Hyponatremia Secondary to SIADH in a Patient With a Meningioma
- Fluid, Electrolyte, and Acid-Base Disorders: Basic
November 03, 2022 | Location: Exhibit Hall, Orange County Convention Center‚ West Building
Abstract Time: 10:00 AM - 12:00 PM
Category: Fluid‚ Electrolyte‚ and Acid-Base Disorders
- 1001 Fluid‚ Electrolyte‚ and Acid-Base Disorders: Basic
- Monaghan, Sarah, Franciscan Health Inc, Mishawaka, Indiana, United States
- Peterson, Samantha, Franciscan Health Inc, Mishawaka, Indiana, United States
- Odelugo, Chetachi E., Franciscan Health Inc, Mishawaka, Indiana, United States
- Coolidge, Bradley S., Franciscan Health Inc, Mishawaka, Indiana, United States
- Sarguroh, Tauseef A., Franciscan Health Inc, Mishawaka, Indiana, United States
Severe hyponatremia, defined by a serum sodium less than 120 meq/L, is a serious and life-threatening electrolyte imbalance that may result in severe neurologic complications if not carefully managed.
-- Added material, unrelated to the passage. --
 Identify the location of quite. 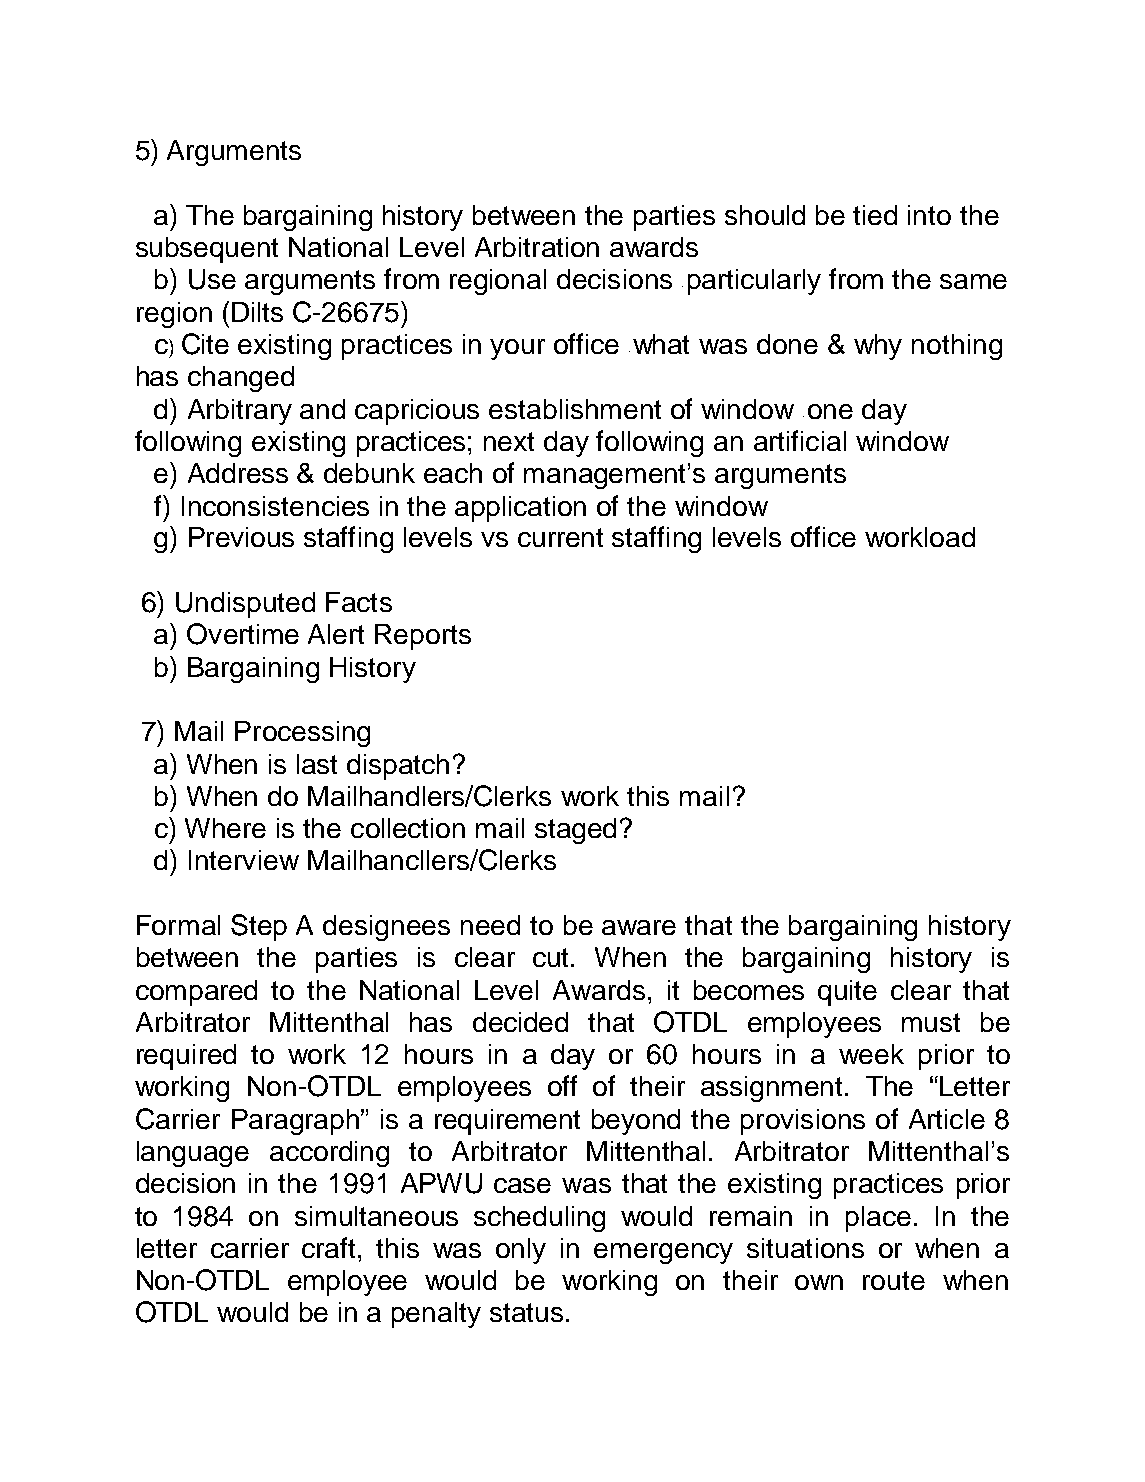
(847, 993).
A common etiology is syndrome of inapprorpiate antidiuretic hormone secretion(SIADH) characterized by euvolemic hyponatremia in the setting of hypotonic serum and hyperosmolar urine. This is caused by increased antidiuretic hormone(ADH) from either the pituitary or ectopic source in the abscence of stimuli, and results in impaired water excretion due to the inability to suppress ADH. While tumors are often associated with SIADH, a rare association is with a meningioma, as presented in this case.
An 81 year old female with Hypertension not on a thiazide diuretic presented with weakness and fatigue. She was found to have severe symptomatic hyponatremia. Her initial serum sodium was 114 meq/L, serum osmolality was 257 mosm/kg, urine sodium was 49 mmol/L and urine osmolality was 433 mosm/kg. Further work up showed cortisol of 20.3 ug/dL and TSH of 1.57. Pateint was euvolemic on physical exam and was given 100 mL bolus of 3% saline on presentation. Over the course of her admission, serum sodium improved with fluid restriction alone. A CT brain showed a 1.9 cm extra-axial calcified mass along the left frontal dura consistent with a meningioma. Patient's sodium gradually improved without complications and she was discharged.
This case highlights a rare presentaion of severe hyponatremia from SIADH due to a meningioma. SIADH maybe from a medication, central nervous system disturbaces, or malignancies/tumors. In addition to treating hyponatremia, it is important for physicians to consider further workup of underlying malignancy or tumors in the absence of common causes of SIADH.